If you raise a lower amount, you won’t be able to execute on this plan and to reach your target.
Now when you have defined your floor (your need in capital), which amount could you go up to?
Personally, I think that the complexity of deploying capital is not a linear function of the actual amount you are able to raise but that it actually grows up exponentially. There are some incompressible variables linked to speed of execution such as hiring the best talents, developing and deploying technology, going through complex sale cycles etc. Therefore, if you raise 2x the amount planned, it will not necessarily mean that you will scale 2x faster. But what is certain is that at the end of the day, you are going to have to deploy 2x more capital which could lead to a loss of focus, spending on the wrong stuff, making wrong choices, etc.
Obviously, you should be flexible about the exact amount of money you will raise (either up or down), but this range should be somewhat both capped and floored.
- Floored by the money you actually need to stick to the plan
- Capped by the money you realistically can deploy over the next iteration 12–18 months
Considerations on the dilution rate
The dilution rate is measuring the equity you are willing to sell during your fundraising round. Remember, your equity is what should be the most precious for you so it shouldn’t be given away lightly. On the dilution rate, 2 factors have to be taken into consideration. 1/The amount you want to sell and 2/How this dilution is split between round participants.
Considering these factors, you want to keep a Series-A-proof cap table (i.e. the founders block above 70%) but you also want to incentivize your investor. Ideally, your lead investor should have an ownership stake large enough to be fully committed on the business, rather than having a fragmented investor base who is not incentivized to help you with regard to the equity they have and their fund exposure.
Considerations on the multiples on business KPIs
You can be ambitious but you need to be consistent with what you will be able to deliver until the next round.
Being punchy in terms of valuation at Seed stage can generates some pressure on follow-on rounds. You need to bear in mind that you will need to justify the valuation down the line with numbers (generally a clean equity story imposes a 2x valuation at next round).
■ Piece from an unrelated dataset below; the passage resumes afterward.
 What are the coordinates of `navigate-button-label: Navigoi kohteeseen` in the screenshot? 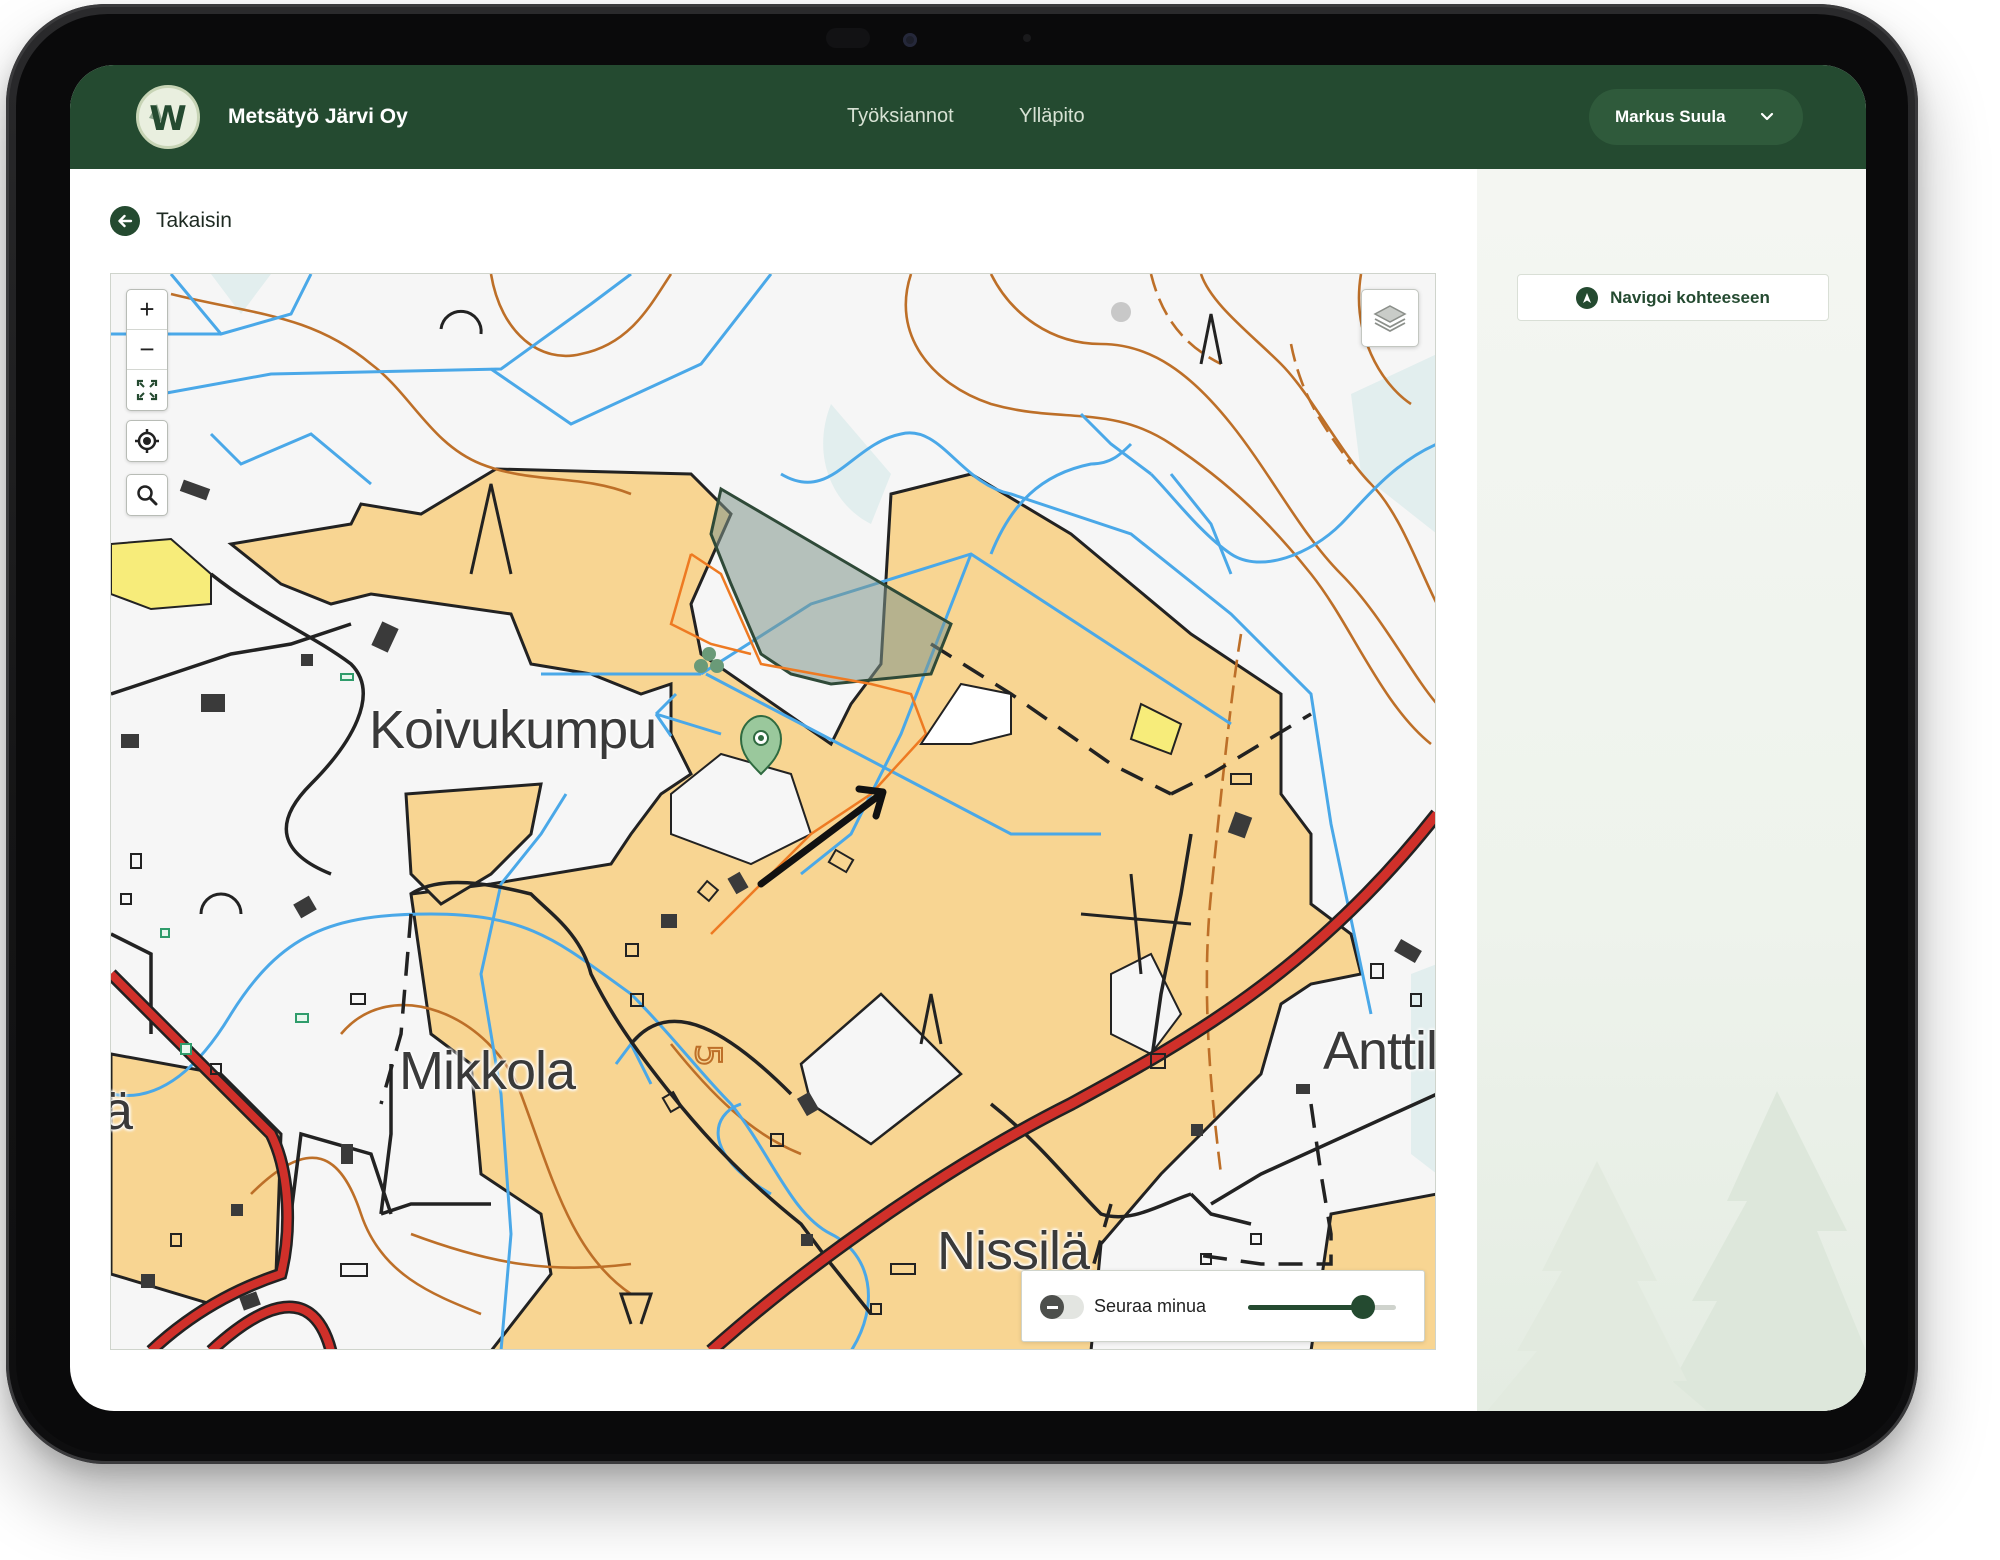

Why is it a problem? Because down rounds are a reality and can become very punitive for founders (linked to anti-dilution mechanisms and ratchets asked by investors) and these are less advertised in the press. It’s very rare to read about a down round and about founders failing to deliver on growth down the line.
In the end it’s all about iterating and sequencing.
The startup ecosystem has taken a lot from the software development world cycles, i.e. sprints, short iteration timelines, the need to test things quickly and iterate over again. This is also true for fundraising dynamics. You better raise capital at a higher frequency hence mitigating total dilution, rather than raising too much money too soon from a T1 late stage VC.
Sequencing is key. It looks nice to have deep pocket VCs on your cap table but the question when and at what cost. And bear in mind that a small ticket from a deep pocket is risky as interests are not necessarily aligned and that at the end of the day, you will represent a really small share of his fund allocation
Despite the increase in Seed rounds witnessed over the past months, which could be linked to a maturing European ecosystem (i.e. larger exits, the emergence of a generation of 2nd- or 3rd-time founders, more interest of foreign funds, etc.), it seems that “the higher the better” equation doesn’t necessarily hold at seed stages.